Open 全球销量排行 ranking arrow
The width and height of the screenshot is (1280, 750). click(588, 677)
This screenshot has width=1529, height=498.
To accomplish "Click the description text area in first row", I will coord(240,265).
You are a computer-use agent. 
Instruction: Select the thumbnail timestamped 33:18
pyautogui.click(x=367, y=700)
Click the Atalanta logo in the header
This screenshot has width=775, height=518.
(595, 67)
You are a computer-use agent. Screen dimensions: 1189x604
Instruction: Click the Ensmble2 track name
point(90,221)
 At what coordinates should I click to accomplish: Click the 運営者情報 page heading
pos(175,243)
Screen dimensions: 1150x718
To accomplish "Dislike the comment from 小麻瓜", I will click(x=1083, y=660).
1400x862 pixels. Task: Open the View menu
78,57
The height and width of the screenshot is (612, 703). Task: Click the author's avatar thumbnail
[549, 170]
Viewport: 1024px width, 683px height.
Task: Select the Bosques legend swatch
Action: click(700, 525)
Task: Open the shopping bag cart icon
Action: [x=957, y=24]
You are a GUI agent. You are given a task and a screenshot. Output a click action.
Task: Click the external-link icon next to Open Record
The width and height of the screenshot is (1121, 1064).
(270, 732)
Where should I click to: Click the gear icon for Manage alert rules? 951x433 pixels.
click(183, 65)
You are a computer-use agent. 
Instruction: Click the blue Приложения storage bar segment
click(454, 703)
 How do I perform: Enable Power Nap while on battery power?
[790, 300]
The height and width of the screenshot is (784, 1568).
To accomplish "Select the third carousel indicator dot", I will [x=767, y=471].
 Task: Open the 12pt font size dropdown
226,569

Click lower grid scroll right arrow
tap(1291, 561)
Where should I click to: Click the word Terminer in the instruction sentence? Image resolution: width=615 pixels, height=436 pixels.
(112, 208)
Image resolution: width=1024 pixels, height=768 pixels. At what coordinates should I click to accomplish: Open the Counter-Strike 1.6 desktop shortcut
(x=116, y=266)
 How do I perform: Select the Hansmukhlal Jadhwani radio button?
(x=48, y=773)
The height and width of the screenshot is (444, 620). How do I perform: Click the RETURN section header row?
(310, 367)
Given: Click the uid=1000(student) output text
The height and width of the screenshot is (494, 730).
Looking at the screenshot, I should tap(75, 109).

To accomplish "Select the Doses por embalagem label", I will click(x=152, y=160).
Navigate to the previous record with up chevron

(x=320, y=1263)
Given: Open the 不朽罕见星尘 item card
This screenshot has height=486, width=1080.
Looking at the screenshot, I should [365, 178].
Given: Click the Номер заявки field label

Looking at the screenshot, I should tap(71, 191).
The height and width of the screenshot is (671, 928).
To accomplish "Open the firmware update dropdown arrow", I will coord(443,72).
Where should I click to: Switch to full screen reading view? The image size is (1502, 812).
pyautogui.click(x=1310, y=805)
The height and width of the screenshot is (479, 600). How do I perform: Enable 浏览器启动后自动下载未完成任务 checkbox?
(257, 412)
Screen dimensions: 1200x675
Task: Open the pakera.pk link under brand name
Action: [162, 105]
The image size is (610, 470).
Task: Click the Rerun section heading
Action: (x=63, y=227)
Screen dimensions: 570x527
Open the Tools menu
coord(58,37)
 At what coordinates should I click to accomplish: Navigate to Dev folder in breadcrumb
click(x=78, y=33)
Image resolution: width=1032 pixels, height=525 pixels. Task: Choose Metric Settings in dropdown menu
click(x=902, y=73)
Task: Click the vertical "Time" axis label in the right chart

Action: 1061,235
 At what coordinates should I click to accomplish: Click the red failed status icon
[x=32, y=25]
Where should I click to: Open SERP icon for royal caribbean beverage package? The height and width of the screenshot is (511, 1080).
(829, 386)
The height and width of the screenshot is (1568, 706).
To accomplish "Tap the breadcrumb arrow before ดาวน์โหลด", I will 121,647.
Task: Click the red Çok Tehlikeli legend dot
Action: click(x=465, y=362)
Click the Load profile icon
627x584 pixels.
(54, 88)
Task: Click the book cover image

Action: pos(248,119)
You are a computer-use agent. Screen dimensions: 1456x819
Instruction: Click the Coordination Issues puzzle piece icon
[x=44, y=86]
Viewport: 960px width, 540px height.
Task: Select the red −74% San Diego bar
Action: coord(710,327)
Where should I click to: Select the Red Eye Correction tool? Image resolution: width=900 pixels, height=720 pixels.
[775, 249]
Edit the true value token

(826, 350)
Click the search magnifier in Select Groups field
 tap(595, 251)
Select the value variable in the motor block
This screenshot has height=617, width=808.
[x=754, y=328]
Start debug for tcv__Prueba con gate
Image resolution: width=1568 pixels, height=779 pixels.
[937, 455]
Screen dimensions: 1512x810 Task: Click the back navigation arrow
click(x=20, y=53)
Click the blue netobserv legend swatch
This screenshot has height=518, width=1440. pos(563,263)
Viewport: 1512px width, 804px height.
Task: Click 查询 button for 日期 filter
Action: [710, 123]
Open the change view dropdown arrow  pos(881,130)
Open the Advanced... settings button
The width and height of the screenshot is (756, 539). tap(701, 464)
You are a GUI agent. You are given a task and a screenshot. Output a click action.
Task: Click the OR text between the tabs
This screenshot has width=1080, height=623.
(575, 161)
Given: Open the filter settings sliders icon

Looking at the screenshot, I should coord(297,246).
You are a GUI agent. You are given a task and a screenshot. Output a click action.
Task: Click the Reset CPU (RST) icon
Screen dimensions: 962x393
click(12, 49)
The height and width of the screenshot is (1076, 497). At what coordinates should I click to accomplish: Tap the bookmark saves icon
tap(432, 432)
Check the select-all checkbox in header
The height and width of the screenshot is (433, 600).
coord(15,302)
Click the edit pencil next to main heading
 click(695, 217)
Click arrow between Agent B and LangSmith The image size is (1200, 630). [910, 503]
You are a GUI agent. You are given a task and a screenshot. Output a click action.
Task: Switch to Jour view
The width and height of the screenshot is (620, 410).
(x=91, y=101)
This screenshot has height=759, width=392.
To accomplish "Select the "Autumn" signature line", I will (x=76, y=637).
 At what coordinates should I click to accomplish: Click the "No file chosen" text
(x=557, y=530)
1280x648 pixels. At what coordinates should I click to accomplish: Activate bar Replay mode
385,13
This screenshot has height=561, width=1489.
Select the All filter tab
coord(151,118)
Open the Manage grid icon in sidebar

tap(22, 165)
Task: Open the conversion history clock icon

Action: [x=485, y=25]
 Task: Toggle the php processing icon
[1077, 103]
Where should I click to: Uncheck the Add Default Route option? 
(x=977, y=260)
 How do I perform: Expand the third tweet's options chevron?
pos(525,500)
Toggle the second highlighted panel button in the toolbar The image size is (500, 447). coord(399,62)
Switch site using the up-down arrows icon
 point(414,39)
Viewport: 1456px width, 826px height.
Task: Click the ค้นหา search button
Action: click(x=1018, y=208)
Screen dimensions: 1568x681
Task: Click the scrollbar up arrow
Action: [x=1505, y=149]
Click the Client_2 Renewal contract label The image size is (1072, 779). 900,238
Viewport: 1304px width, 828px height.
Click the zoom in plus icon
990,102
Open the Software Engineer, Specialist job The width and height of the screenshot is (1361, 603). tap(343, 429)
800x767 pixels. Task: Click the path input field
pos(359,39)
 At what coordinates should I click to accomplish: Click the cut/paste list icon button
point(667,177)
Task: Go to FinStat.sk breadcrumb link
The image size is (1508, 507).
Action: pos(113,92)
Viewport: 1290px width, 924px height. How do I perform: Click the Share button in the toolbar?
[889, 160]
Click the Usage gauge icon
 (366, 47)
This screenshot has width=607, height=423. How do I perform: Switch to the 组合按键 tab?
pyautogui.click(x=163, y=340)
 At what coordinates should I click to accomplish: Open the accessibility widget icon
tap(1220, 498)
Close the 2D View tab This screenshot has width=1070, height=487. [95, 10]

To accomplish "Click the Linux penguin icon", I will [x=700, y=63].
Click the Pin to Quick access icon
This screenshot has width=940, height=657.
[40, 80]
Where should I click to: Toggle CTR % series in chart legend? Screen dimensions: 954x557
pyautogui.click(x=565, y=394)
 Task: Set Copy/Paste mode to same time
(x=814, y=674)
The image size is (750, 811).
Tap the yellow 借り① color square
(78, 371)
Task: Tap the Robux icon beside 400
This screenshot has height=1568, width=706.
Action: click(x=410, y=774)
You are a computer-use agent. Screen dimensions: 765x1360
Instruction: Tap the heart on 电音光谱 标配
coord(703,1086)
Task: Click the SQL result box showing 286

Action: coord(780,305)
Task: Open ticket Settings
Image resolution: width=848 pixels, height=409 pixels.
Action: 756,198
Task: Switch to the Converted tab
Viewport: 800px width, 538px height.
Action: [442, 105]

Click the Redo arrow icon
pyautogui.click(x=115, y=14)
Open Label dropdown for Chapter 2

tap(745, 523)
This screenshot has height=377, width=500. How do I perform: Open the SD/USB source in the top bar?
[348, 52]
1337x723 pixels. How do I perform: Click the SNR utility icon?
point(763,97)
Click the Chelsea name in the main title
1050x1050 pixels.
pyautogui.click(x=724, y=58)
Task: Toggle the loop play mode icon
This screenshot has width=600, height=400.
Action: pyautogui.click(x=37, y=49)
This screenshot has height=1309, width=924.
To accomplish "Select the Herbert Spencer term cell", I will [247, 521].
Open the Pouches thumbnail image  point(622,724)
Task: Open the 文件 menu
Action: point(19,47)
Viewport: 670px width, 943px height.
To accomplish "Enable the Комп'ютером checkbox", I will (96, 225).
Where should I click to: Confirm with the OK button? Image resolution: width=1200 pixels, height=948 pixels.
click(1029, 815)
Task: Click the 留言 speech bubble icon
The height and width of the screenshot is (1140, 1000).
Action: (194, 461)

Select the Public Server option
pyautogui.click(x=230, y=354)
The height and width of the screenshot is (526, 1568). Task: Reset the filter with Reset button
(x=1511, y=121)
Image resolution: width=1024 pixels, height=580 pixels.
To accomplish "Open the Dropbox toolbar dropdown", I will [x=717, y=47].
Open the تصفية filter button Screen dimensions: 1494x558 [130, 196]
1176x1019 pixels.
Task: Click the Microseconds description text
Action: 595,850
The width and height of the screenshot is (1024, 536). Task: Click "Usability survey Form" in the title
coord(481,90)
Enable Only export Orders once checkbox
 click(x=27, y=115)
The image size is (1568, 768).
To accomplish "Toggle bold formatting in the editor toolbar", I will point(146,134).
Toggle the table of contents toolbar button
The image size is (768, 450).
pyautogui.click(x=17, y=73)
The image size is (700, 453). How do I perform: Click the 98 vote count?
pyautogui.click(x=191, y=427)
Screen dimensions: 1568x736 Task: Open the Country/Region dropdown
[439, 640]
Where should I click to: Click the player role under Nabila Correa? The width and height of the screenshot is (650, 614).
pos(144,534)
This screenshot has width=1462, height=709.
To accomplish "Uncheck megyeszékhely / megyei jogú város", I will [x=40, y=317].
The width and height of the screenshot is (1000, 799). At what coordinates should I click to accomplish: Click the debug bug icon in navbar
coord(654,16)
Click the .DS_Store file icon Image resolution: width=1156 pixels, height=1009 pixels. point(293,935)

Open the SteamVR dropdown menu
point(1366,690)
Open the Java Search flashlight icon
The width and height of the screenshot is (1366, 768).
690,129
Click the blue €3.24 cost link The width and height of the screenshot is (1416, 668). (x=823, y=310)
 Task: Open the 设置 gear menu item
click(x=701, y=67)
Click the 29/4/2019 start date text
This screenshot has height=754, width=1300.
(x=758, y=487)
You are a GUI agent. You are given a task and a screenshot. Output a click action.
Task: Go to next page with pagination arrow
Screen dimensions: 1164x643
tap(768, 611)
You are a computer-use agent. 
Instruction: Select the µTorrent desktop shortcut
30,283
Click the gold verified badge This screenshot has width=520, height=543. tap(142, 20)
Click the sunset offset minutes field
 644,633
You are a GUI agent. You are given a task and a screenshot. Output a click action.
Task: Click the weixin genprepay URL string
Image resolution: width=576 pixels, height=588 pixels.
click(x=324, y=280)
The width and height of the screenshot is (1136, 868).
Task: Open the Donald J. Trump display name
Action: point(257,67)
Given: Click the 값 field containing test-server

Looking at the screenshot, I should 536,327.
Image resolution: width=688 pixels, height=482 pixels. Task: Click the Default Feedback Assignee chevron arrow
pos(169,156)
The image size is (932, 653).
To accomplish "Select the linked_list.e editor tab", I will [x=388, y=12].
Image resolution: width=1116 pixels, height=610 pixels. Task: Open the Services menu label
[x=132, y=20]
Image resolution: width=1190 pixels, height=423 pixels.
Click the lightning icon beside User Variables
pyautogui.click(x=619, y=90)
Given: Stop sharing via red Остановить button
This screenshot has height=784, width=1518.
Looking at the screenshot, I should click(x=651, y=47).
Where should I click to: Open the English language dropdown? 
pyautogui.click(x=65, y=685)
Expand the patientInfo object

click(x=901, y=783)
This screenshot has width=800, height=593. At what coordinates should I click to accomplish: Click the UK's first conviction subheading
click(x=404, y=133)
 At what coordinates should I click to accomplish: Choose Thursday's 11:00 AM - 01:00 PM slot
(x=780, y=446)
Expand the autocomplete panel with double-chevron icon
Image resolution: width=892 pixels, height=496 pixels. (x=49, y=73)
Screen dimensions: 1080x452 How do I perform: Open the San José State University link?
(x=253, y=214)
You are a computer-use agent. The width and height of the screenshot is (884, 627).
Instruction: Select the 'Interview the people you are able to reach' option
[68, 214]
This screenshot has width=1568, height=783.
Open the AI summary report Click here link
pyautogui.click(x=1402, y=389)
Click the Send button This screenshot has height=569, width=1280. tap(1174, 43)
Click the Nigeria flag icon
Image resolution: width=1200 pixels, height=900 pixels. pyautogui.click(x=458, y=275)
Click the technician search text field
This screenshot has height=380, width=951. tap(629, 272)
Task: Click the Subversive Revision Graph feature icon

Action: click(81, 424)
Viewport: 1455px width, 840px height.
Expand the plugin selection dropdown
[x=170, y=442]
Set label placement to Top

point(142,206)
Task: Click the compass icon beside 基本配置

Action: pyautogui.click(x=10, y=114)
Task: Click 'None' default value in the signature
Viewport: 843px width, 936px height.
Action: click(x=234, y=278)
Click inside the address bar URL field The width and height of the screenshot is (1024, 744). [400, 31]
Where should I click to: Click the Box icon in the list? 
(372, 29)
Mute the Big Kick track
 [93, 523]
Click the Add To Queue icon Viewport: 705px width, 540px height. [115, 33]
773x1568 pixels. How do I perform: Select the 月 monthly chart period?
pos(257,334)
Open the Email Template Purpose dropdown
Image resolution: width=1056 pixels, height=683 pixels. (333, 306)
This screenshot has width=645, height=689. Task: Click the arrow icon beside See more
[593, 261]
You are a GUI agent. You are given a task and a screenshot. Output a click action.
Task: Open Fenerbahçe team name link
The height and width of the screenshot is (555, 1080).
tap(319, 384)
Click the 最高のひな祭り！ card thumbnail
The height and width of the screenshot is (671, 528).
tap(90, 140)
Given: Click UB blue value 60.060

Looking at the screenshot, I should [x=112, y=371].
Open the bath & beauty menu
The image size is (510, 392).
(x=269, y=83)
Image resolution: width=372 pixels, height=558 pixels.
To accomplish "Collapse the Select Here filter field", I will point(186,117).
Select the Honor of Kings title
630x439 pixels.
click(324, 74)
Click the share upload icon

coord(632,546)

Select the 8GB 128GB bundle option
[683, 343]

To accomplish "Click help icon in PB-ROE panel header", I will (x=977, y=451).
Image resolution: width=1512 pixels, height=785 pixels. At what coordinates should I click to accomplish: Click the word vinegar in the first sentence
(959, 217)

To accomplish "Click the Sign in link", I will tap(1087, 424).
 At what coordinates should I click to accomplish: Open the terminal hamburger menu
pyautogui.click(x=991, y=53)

+-------+

Show the lines of the entries that include the string "between", copying each in full.

Answer to this task:
Task: Click the OR text between the tabs
Click arrow between Agent B and LangSmith The image size is (1200, 630). [910, 503]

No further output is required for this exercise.